Postribù e Slow Food: “Acea continua a gestire l’acqua come fosse sua”

Urge per il Lazio l’approvazione della legge popolare per la gestione pubblica e partecipata dell’acqua. In questi giorni ricorre il secondo anniversario della straordinaria vittoria referendaria del 12-13 Giugno 2011 ma, abrogata la legge Ronchi, non si è ancora dato corso ad una riforma nazionale della gestione del servizio idrico integrato nella direzione voluta dagli italiani e dai comitati per l’acqua pubblica.

Così, mentre la legge d’iniziativa popolare giace ancora in Commissione ambiente alla Camera, restano ancora irrisolti problemi serissimi legati alla mala gestione privata.

“Nel Lazio ci sono due questioni serissime da affrontare tempestivamente prima che sia troppo tardi – dichiara Ines Innocentini di Slow Food Sabina – l’emergenza arsenico, che i comitati viterbesi chiedono si avvii verso una soluzione economicamente sostenibile e definitiva in quanto sta causando serie ripercussioni anche sulla qualità del cibo, e l’emergenza delle grandi derivazioni idriche, che in provincia di Rieti dura da almeno 15 anni, da quando cioè ACEA non è più titolare della concessione del Peschiera-Le Capore”.

“La Regione Lazio fino ad oggi non ha avuto il coraggio di risolvere la problematica – aggiunge Giorgia Brugnerotto dell’Associazione Postribù – ed anzi ha lasciato interi Comuni senza concessione nemmeno del minimo vitale, dando ad ACEA l’opportunità di speculare su tante piccole derivazioni di cui i Comuni della Sabina non possono fare a meno.”

I casi sono a decine, per questo si tratta di emergenza, ma i più eclatanti sono proprio quelli che riguardano i comuni cosiddetti rivieraschi, Cittaducale e Frasso su tutti, i quali, pur comprendendo i terreni demaniali dove insistono le sorgenti, sono costretti a pagare l’acqua ad un soggetto privato come ACEA che è oltretutto affidatario diretto del servizio idrico integrato dell’ATO2.

Si parla di 3,8 milioni vantati da ACEA soltanto nei confronti di Cittaducale, 3,5 milioni fatturati indebitamente al Consorzio Media Sabina, che oggi può finalmente richiedere grazie alla concessione ottenuta dalla Provincia di Rieti, quasi un milione richiesti a Frasso Sabino e Poggio Nativo che, come Consorzio Le Capore, hanno addirittura realizzato in proprio le opere di captazione.

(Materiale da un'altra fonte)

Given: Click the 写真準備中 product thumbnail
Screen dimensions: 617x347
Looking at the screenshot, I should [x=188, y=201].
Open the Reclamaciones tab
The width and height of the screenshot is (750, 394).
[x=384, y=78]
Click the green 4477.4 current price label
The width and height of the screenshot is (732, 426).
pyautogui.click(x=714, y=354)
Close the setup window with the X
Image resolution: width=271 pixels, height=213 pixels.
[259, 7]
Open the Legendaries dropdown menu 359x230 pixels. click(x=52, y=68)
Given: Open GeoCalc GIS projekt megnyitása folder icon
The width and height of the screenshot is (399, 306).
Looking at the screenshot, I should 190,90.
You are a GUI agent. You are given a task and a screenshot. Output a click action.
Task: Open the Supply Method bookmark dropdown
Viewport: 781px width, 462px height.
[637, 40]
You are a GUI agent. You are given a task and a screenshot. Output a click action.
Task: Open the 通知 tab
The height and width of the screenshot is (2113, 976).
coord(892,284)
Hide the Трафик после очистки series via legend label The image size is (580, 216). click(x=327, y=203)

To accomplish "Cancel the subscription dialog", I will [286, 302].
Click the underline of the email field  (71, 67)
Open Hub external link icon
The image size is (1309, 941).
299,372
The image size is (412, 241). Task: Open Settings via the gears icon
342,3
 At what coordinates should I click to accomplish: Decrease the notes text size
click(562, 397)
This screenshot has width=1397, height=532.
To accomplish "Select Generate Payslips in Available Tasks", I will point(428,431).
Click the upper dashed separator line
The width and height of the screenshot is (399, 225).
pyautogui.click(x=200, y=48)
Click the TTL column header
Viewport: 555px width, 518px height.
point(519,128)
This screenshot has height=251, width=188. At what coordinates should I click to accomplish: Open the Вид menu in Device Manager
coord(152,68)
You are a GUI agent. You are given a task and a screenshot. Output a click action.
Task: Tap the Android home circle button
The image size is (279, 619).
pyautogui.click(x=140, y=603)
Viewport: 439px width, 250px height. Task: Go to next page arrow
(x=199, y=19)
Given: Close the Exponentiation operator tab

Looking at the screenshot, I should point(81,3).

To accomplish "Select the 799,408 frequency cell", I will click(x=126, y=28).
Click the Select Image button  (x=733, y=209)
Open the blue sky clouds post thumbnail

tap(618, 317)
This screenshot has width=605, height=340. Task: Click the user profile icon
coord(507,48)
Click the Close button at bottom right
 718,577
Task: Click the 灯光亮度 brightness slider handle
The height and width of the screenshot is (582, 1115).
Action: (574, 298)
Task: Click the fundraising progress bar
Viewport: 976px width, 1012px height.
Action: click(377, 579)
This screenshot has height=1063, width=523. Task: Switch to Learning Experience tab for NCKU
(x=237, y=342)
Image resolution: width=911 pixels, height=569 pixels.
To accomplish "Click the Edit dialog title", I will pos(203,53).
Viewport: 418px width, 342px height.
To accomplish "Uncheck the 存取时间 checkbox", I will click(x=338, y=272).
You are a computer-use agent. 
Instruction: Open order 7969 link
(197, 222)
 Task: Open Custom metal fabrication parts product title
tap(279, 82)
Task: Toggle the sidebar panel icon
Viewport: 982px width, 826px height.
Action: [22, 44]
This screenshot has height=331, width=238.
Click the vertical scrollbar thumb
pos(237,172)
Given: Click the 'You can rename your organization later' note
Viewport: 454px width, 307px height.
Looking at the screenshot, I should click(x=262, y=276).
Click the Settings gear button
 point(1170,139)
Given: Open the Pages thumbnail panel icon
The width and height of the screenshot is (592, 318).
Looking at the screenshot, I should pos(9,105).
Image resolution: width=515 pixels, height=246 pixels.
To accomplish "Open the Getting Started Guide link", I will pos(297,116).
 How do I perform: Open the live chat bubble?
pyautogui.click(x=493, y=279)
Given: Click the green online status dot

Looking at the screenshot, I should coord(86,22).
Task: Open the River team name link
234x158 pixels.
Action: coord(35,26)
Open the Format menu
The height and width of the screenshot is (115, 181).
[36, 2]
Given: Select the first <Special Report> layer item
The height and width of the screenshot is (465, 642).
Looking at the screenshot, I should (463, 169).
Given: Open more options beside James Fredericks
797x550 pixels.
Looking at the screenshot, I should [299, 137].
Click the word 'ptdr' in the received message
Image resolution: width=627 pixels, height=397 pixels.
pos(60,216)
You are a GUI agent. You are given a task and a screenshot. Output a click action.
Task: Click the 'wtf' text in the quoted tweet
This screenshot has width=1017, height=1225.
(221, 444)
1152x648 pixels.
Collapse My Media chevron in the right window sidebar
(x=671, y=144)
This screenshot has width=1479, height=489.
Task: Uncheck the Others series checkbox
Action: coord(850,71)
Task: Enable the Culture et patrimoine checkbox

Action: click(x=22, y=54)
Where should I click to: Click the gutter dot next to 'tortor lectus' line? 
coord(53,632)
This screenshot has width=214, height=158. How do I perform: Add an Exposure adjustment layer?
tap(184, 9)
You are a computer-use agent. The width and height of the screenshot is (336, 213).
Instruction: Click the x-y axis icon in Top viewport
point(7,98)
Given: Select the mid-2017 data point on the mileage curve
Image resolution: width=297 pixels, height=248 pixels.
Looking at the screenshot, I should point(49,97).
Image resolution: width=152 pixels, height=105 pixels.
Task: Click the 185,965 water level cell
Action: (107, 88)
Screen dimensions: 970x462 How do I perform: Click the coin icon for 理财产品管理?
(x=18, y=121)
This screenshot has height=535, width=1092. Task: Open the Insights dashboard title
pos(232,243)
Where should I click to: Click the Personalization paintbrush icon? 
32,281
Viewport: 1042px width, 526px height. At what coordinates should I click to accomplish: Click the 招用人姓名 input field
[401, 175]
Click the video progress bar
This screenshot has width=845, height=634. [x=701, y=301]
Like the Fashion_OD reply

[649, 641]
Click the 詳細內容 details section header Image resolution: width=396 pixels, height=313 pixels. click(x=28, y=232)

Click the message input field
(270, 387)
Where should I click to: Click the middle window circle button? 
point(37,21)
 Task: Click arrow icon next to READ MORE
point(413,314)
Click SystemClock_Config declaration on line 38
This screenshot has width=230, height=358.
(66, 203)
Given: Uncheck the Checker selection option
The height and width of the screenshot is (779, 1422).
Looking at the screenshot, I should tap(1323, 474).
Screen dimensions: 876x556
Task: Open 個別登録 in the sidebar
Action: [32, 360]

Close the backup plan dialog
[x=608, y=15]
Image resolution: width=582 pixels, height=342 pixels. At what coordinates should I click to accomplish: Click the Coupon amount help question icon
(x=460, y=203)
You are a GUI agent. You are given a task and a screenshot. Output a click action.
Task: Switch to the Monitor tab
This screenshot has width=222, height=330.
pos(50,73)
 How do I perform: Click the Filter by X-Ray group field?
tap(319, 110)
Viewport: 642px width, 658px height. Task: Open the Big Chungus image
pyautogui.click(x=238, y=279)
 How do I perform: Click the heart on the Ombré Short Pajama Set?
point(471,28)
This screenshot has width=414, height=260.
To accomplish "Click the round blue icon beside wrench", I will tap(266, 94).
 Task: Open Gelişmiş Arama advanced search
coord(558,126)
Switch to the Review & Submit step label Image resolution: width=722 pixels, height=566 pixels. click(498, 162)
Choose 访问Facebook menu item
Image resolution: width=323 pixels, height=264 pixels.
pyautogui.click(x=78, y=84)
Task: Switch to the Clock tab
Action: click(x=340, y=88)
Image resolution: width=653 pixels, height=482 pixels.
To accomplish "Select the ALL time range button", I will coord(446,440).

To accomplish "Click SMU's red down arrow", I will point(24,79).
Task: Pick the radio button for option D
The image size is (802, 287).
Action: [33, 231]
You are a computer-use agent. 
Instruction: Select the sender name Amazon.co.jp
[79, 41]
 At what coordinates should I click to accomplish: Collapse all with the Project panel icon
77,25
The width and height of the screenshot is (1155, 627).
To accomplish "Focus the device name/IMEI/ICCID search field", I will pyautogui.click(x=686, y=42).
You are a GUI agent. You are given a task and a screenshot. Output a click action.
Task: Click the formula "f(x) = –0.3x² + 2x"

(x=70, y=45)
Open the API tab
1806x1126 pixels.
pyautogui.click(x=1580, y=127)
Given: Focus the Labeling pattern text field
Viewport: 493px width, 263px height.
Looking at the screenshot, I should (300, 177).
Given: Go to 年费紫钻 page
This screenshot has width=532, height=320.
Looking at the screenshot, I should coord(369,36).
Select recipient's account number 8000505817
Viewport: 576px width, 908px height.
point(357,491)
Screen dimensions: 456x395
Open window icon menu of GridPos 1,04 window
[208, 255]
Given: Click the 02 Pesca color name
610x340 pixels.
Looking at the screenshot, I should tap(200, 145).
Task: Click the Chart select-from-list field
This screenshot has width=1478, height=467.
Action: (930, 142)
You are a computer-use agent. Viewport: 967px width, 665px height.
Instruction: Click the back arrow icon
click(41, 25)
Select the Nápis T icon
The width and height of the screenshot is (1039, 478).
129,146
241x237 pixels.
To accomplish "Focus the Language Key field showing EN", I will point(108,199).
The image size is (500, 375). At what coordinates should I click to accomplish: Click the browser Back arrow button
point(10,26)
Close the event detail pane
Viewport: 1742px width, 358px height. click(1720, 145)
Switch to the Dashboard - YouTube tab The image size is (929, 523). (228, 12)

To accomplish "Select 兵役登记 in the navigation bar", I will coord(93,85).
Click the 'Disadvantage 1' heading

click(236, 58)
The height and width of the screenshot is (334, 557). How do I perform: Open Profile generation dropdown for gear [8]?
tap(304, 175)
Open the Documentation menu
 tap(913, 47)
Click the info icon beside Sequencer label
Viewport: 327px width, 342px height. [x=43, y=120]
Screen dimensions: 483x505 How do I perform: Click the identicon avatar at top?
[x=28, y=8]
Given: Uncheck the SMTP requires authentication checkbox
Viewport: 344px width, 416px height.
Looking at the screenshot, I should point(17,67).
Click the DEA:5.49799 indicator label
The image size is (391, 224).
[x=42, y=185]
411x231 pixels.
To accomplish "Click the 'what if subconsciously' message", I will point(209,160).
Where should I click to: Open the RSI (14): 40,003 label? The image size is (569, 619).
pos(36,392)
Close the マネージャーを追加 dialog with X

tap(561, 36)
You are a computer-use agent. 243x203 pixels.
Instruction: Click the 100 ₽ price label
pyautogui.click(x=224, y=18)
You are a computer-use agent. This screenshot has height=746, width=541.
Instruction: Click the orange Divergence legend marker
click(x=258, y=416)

Insomma, una situazione incredibile che spesso vede costretti i Comuni a resistere presso il Tribunale ordinario o quello delle Acque e alcuni si sono anche rivolti al Prefetto.

“Ma è dalla politica che pretendiamo immediatamente una soluzione,” concludono le rappresentanti delle due associazioni, “dalla nuova giunta Zingaretti-Refrigeri, per quanto riguarda le concessioni di grande derivazione ad enti pubblici e più in generale per l’approvazione delle legge d’iniziativa popolare per l’acqua pubblica, dalla futura giunta Marino, affinché il Comune di Roma, in qualità di socio di maggioranza, si adoperi per la ripubblicizzazione di ACEA e per l’annullamento di tutte le fatture indebite emesse ai danni dei Comuni Sabini che dovranno essere risarciti delle somme ingiustamente pagate.”